[time-nuts] GPS interference and history...

Magnus Danielson magnus at rubidium.dyndns.org
Fri Jun 10 21:17:01 UTC 2011


On 06/10/2011 06:42 PM, Bob Camp wrote:
> Hi
>
> The FCC (like most US agencies) has a mission to promote as well as
> regulate. The promotion side is what drives them to allocate frequencies in
> a way that you can reasonably produce gear. They have always come back years
> later and tried to change things around. Every time, the same issues get
> hashed over. Sometimes a change actually gets made, sometimes not.
>
> What's surprising with the GPS impact here is that the usual conversations
> are taking place a bit late in the process. The impact on legacy timing gear
> is one part of a much larger issue here. Hopefully it does not get lost in
> the back and forth. There's an enormous amount of gear out there that gets
> timing off of GPS.

Blinding the receivers like that hurts both because antennas and 
front-end isn't prepared for quite that interference, and simple 1-bit 
receivers will be caught... so more dynamics will be needed for the 30 
dB correlation gain to be of any use.

Correlation gain could be increased... with a massive replacement of 
receivers as signal would change... oh and sats.
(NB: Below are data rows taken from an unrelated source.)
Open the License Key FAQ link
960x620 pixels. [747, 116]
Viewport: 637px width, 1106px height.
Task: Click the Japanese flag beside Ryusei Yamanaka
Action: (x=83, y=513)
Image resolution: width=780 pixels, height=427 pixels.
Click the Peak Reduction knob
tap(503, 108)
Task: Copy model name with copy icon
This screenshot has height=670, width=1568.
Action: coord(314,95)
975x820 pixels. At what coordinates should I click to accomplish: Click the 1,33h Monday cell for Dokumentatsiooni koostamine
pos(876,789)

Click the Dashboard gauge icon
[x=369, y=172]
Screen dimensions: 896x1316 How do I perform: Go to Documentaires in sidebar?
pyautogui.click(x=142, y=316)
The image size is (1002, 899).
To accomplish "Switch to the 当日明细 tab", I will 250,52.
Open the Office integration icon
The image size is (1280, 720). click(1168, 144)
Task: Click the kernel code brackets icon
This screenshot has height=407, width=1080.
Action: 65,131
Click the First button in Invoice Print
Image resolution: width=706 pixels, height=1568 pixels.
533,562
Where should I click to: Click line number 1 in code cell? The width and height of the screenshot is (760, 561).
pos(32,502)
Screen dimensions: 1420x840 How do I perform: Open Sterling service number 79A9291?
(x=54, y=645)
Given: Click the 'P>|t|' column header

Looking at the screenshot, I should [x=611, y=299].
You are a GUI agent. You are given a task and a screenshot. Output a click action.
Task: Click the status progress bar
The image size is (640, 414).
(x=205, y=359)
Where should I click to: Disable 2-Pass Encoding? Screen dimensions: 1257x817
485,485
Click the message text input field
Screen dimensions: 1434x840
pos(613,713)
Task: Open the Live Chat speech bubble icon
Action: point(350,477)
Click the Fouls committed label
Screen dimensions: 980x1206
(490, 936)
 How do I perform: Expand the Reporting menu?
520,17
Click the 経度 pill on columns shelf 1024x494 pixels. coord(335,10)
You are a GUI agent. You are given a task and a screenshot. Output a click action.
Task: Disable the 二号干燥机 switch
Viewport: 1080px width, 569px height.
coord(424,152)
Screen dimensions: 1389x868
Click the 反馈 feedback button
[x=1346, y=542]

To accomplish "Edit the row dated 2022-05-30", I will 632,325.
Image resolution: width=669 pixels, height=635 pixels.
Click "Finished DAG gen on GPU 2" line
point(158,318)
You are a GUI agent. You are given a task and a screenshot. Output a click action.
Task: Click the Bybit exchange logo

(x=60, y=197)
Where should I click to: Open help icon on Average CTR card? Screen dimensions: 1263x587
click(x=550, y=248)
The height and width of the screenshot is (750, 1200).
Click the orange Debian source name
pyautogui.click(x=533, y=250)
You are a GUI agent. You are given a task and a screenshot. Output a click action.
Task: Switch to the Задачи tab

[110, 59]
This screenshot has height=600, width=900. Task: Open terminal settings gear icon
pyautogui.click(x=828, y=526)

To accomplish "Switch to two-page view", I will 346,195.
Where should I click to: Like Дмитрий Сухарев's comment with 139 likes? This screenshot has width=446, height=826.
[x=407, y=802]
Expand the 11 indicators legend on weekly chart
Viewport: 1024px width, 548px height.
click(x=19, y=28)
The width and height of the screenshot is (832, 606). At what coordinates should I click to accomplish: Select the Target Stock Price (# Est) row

Still the front-end 
would require much more interference tolerance... and to some degree 
this is against the military aspect, as they rely on being able to noise 
out un-keyed receivers when needed. So the counter-measure becomes less 
usefull when counter-counter measures is needed on a wide scale just to 
do normal civilian business.

Raising the signal level in a band by, what was it? 70 dB suddenly might 
be a little too steep a change. Also, it would rule out many hardware 
approaches which have made GPS useful in so many places.